Second Waves:
Lingxiang Wu’s The Labyrinth of Digital Bodies

Alpha Waves is a 1990 3D platformer in which the player attempts to navigate a series of interconnected, multi-tiered levels. It is, in fact, officially recognized as the first ever 3D platforming game. This places it within a significant position in the history of the digital; a discernible touchstone within a moment of transformation. Many creators, empowered by advances in computing, were working along the same vector as Alpha Waves, and the transition into the third dimension was inevitable; but, as the first to fully realize it, Alpha Waves stands out from the rest. This is fitting, as it is also, in its own right, a very strange game.

It included level select options such as ‘Action’ and ‘Emotion.’ Its levels made use of highly intentional colour combinations, designed to bring about particular mental and emotional states in the player. This supposed function was where the name Alpha Waves came from, referring to the range of brain activity associated with reflection, meditation, and a state of rest following higher activity. The game also had no specific endpoint or concrete goal, being designed as an exploration of a then entirely new type of virtual environment. All of these aspects speak to a design ethos rooted not in maximized entertainment / market value, but rather a particular type of engagement between the internal spaces of both the user and the game itself.

It was revolutionary, not only because of its historic position, but also because it legitimately attempted to usher in a new generation of digital gaming in transformative and surprisingly humanistic ways. The fact that it isn’t regarded in a similar way to games like Pong, Myst or Doom ultimately comes down to it being fairly unfun to actually play; far too hampered by the limits of the technology of the time to fully deliver on its promise. Despite being conceptually and ideologically compelling, at the mechanical level it’s a little too Bubsy 3D for its own good (if you know, you know).

Now, what does any of this have to do with Lingxiang Wu’s recent work, The Labyrinth of Digital Bodies? From the Artist’s perspective, probably very little. I have no idea if Wu has ever heard of Alpha Waves, (most people haven’t, including myself up until very recently) nor do I believe their Labyrinth was intended to comment upon it in any direct way.
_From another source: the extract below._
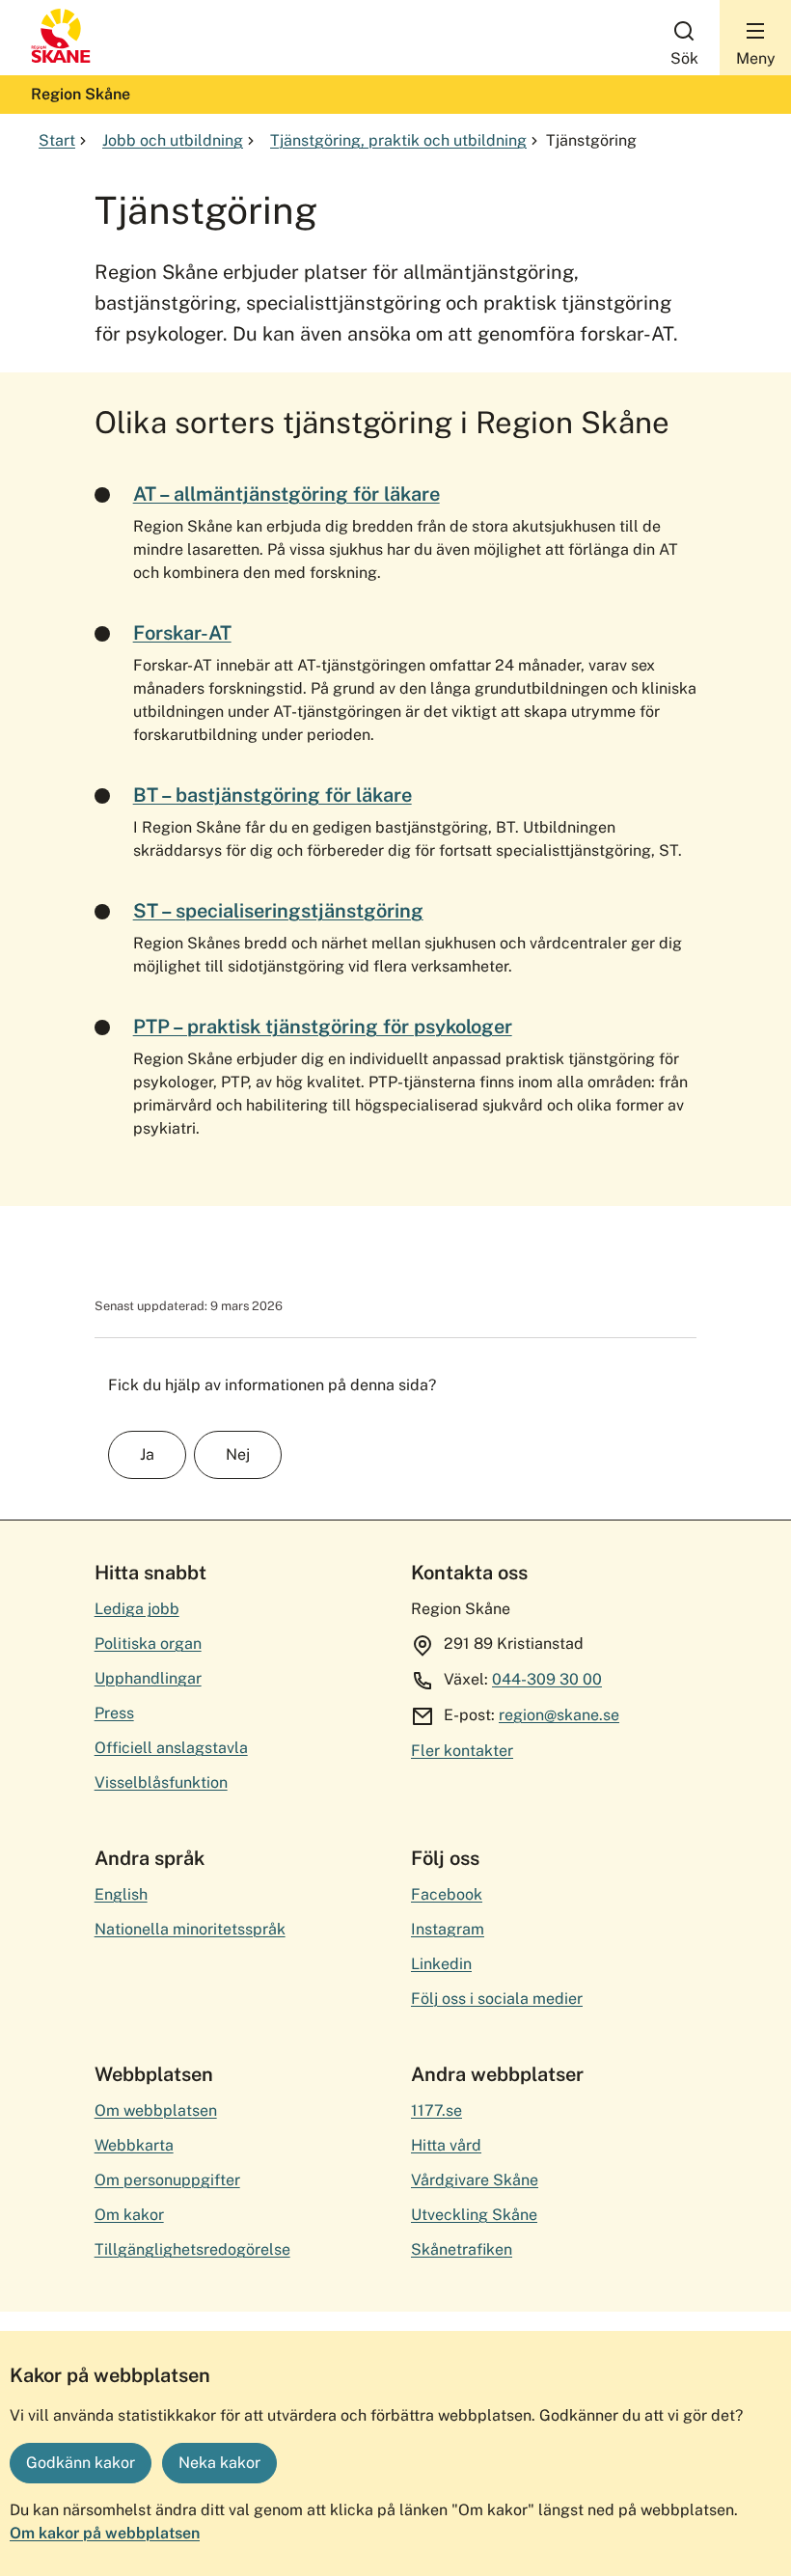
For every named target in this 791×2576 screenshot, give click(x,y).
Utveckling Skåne (474, 2215)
That said, I do see in Wu’s piece a reaction (intended or not) to the outcomes of the history that Alpha Waves attempted to set into motion.

Wu’s piece, which straddles the line between game and interactive artwork, almost feels like one is seeing the formerly bright and meditative spaces of Alpha Waves as they might appear so many decades down the line; compacted and made labyrinthine as the potentials of the digital were co-opted by capitalistic forces. A place now made dark and dense, where the user is assaulted from all angles by screaming text and neon-bright sigils. Like Alpha Waves, it casts the user as a simplified geometric form, forced to navigate at unintuitive and uniquely digital angles, within a 3D space that one’s Avatar neither enters nor leaves. Unlike that earlier game, it does not obviously evoke softness or contemplation, nor anything truly human at all.

If the first ever fully 3D platformer was dedicated to the mental state associated with reflection and thoughtful respite, then The Labyrinth of Digital Bodies seems to be dedicated to Beta Waves, which signal a state of sustained and fixated activity. Productivity, expansion (both outward and inward) and the need for constant motion exemplify our current Neoliberal reality, and as such Beta Waves are very much the mental hallmark of our time. The constant hustle for either advancement or mere survival, (two things which have increasingly lost any distinction) the constant need for more data, more content, at all times and in all contexts, and the increasingly inhuman nature of the systems and infrastructures we interact with are all on display within Wu’s Labyrinth.

It is an unnerving place, which feels designed more as a way to constrain the user than as a site for their explorations. It is dark and over-busy, strobing with text and buzzing with digital whispers; seemingly built for (and possibly by) the inhuman digital forms and modes which overpopulate it. At the same time, some trace of that earlier ethos still feels present there. Its connection to the history of the digital which Alpha Waves attempted to kick-off, a history in which the digital and technology more generally were geared towards humanistic ends, is still evident within its foundations. Not unlike the aforementioned Myst, what the user is presented with is not an inherently alien or malevolent place, but rather a once benevolent and deeply human place which has been co-opted by external and self-serving forces.

Within this subtle disparity, this kernel of an earlier and more revolutionary time, comes an unspoken promise of sorts. That if one could learn to navigate the Labyrinth, to delve deep enough, they might somehow find their way back to that brighter version of our digital world. Or perhaps, even better, to learn to set the Labyrinth as it is now upon a more revolutionary trajectory; one informed by the tradition of works such as Alpha Waves, but with all the density of resources and connections that the contemporary network can offer. If it is a maze, then truly we are lost; but have still the potential to be found, to find ourselves, to find what lies before and beneath.

Both of these aspects are well worth exploring, and together they form a very relevant and necessary dialogue about the current state of the digital. I highly recommend that you all take the chance to get lost within The Labyrinth of Digital Bodies. Just be careful of the minotaur.